August 1, 2002

Installing software in Linux

- By Jenn Vesperman -

Installing software can be confusing. Make this, run that, download this, display that. At first glance, it doesn't make sense. In reality, there are only a few techniques. These techniques are used in different ways, or called in a different order, but once you know the main techniques you can recognize them and make sense of software installation.


Most Linux distributions use package systems, which contain programs ready for installation and a record of what else those programs rely on.

When a package is installed, the installer checks whether the other files the program will need are present. Each installer handles missing files differently.

There are two major types of packages for Linux systems. .rpm, used by Red Hat Linux and distributions based on Red Hat (such as SuSE and Mandrake); and .deb, used by Debian Linux and distributions based on Debian.

Package managers can also be used to remove or upgrade software.

.rpm and rpm

: To install a .rpm on a Linux system that uses rpms, first download the file then use the rpm package manager. The graphical versions are gnorpm for Gnome systems, and KPackage for KDE. If you use neither, the command line version is rpm --install (package file) .

On the command line, run rpm --install --test (package file) to determine which packages are needed by the package you're trying to install, and any other conflicts that the new software may cause. If this shows packages that aren't installed on your system, rpm may need to install those as well.

You can also find out which packages are required with rpm --query --requires -p (package file).

** SUPPLIED DATA **
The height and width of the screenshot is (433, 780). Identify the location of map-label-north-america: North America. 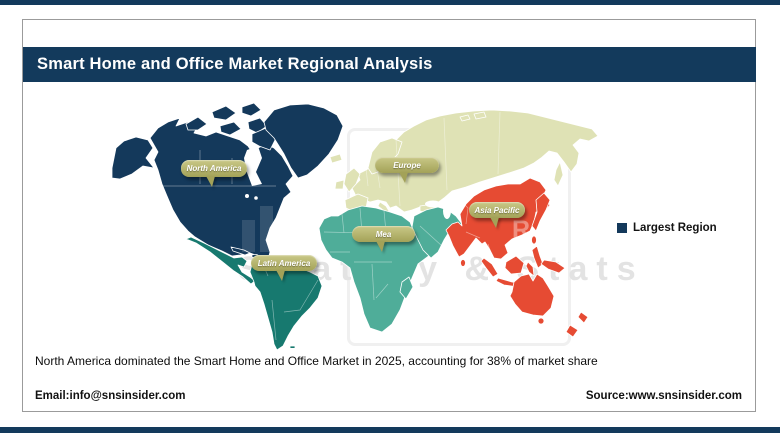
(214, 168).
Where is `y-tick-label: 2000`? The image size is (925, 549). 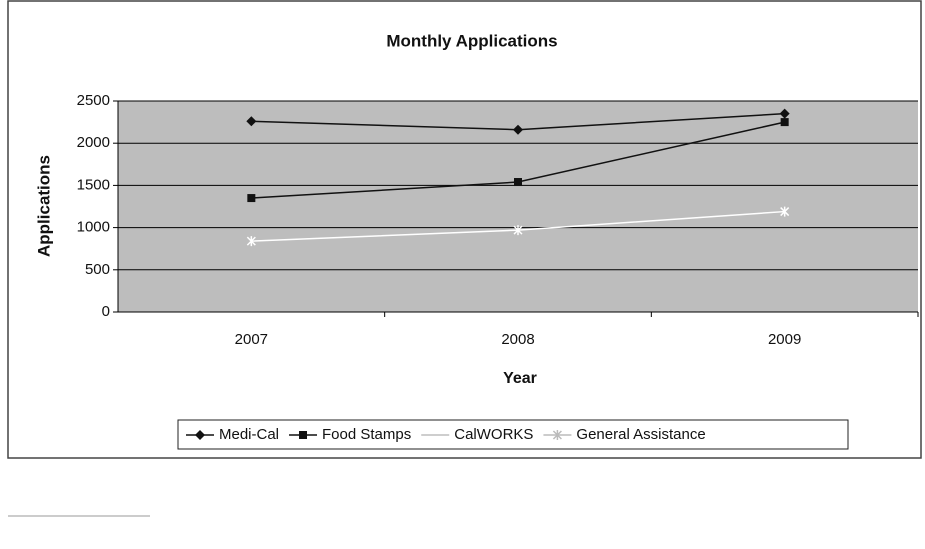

** EXERCISE AIM **
According to the Linux software installation article, which graphical rpm package manager is meant for KDE? The material after the text plays no part in what follows.

** ANSWER BELOW **
KPackage.